**Task goal**
The required output is the line containing "You are a computer-use agent. Image" and every line after it, transcribed exactly through the end of the data below.

Task data Block Start

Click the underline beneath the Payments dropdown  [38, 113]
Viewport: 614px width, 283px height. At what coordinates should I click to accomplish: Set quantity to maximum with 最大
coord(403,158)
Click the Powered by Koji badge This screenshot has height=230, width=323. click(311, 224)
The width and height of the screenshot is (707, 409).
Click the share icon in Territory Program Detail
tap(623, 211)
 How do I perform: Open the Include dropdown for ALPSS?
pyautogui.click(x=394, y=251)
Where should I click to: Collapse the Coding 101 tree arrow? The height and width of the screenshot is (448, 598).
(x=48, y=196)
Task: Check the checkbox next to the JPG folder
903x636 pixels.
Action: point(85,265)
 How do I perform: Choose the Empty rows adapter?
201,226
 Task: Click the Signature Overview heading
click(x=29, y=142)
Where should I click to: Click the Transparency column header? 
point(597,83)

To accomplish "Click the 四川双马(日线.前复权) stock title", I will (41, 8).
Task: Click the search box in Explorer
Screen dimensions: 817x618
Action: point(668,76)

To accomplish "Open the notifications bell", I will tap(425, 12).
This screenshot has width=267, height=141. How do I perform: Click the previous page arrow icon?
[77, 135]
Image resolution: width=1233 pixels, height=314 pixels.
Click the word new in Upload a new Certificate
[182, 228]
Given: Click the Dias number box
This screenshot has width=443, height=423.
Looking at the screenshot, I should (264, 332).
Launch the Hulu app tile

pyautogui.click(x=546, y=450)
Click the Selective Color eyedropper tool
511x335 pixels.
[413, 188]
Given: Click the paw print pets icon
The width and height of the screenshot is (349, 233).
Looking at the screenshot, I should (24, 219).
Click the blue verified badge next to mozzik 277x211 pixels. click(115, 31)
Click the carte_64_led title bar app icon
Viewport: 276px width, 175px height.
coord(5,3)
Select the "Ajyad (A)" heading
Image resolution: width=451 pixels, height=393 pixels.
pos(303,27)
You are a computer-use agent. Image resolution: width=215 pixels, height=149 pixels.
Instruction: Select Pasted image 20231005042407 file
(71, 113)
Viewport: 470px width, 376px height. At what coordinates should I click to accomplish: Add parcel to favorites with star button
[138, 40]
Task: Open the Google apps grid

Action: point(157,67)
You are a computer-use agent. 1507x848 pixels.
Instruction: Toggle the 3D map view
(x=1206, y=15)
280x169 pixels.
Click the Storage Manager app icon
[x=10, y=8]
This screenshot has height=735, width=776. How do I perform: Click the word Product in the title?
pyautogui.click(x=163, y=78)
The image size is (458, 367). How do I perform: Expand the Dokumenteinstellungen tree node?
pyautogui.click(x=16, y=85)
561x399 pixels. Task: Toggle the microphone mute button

Task data Block End

**Response to this task**
You are a computer-use agent. Image resolution: width=215 pixels, height=149 pixels.
Instruction: Select Pasted image 20231005042407 file
(71, 113)
Viewport: 470px width, 376px height. At what coordinates should I click to accomplish: Add parcel to favorites with star button
[138, 40]
Task: Open the Google apps grid

Action: point(157,67)
You are a computer-use agent. 1507x848 pixels.
Instruction: Toggle the 3D map view
(x=1206, y=15)
280x169 pixels.
Click the Storage Manager app icon
[x=10, y=8]
This screenshot has height=735, width=776. How do I perform: Click the word Product in the title?
pyautogui.click(x=163, y=78)
The image size is (458, 367). How do I perform: Expand the Dokumenteinstellungen tree node?
pyautogui.click(x=16, y=85)
561x399 pixels. Task: Toggle the microphone mute button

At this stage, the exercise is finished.